→ **Exercise objective**
Transcribe the rest of the listing below, starting with the line that contains "Tréning (95, 171)" and ending with the last line, exactly as written.

→ **Data for this exercise**
* * * * * * *

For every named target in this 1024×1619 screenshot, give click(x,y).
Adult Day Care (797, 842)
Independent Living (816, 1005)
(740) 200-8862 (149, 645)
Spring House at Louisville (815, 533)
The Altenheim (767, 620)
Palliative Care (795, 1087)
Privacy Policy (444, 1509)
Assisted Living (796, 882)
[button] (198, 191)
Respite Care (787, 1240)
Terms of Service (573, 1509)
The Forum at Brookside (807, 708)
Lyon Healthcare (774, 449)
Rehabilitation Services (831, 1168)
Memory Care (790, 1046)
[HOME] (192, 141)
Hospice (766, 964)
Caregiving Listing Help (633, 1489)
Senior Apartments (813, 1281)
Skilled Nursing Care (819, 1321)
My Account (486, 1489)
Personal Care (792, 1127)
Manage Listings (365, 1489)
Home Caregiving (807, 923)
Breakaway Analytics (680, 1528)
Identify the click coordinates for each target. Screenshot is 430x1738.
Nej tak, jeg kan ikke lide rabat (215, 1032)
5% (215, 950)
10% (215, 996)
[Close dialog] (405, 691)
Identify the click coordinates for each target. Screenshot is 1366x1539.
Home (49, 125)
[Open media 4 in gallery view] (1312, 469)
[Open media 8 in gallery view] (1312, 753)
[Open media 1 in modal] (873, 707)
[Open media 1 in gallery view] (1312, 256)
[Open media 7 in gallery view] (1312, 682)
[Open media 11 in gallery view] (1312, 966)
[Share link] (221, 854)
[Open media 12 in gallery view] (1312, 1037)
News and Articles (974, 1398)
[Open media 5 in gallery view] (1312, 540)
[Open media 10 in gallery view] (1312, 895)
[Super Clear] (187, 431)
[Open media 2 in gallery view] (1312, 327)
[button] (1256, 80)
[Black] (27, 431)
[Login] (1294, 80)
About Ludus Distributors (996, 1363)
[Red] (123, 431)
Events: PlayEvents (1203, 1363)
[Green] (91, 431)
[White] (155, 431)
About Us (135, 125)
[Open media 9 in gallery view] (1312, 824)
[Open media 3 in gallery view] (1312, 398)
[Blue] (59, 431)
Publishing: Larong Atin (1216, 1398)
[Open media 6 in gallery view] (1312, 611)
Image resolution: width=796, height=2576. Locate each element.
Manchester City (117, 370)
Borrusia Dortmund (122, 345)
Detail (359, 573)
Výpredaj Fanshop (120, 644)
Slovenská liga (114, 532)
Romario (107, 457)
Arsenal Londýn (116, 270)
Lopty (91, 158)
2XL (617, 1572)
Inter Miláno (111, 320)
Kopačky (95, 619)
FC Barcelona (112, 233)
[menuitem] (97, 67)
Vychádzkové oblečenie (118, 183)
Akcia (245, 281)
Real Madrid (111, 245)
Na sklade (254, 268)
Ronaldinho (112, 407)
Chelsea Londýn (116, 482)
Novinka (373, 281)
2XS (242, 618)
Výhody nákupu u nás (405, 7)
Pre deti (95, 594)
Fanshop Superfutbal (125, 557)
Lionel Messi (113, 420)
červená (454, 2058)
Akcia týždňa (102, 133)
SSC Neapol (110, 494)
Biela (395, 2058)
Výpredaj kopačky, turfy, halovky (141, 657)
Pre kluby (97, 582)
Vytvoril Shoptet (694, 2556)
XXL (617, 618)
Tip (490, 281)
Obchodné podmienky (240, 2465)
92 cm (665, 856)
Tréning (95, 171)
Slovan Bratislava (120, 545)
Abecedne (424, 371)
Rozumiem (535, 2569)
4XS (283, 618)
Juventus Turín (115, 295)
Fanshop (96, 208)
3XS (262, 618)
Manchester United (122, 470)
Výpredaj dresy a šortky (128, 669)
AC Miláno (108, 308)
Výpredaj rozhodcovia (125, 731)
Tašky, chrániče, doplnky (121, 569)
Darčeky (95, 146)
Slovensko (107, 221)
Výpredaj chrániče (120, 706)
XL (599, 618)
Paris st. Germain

* * * * * * *

→ **Answer to this task**
Tréning (95, 171)
Slovan Bratislava (120, 545)
Abecedne (424, 371)
Rozumiem (535, 2569)
4XS (283, 618)
Juventus Turín (115, 295)
Fanshop (96, 208)
3XS (262, 618)
Manchester United (122, 470)
Výpredaj dresy a šortky (128, 669)
AC Miláno (108, 308)
Výpredaj rozhodcovia (125, 731)
Tašky, chrániče, doplnky (121, 569)
Darčeky (95, 146)
Slovensko (107, 221)
Výpredaj chrániče (120, 706)
XL (599, 618)
Paris st. Germain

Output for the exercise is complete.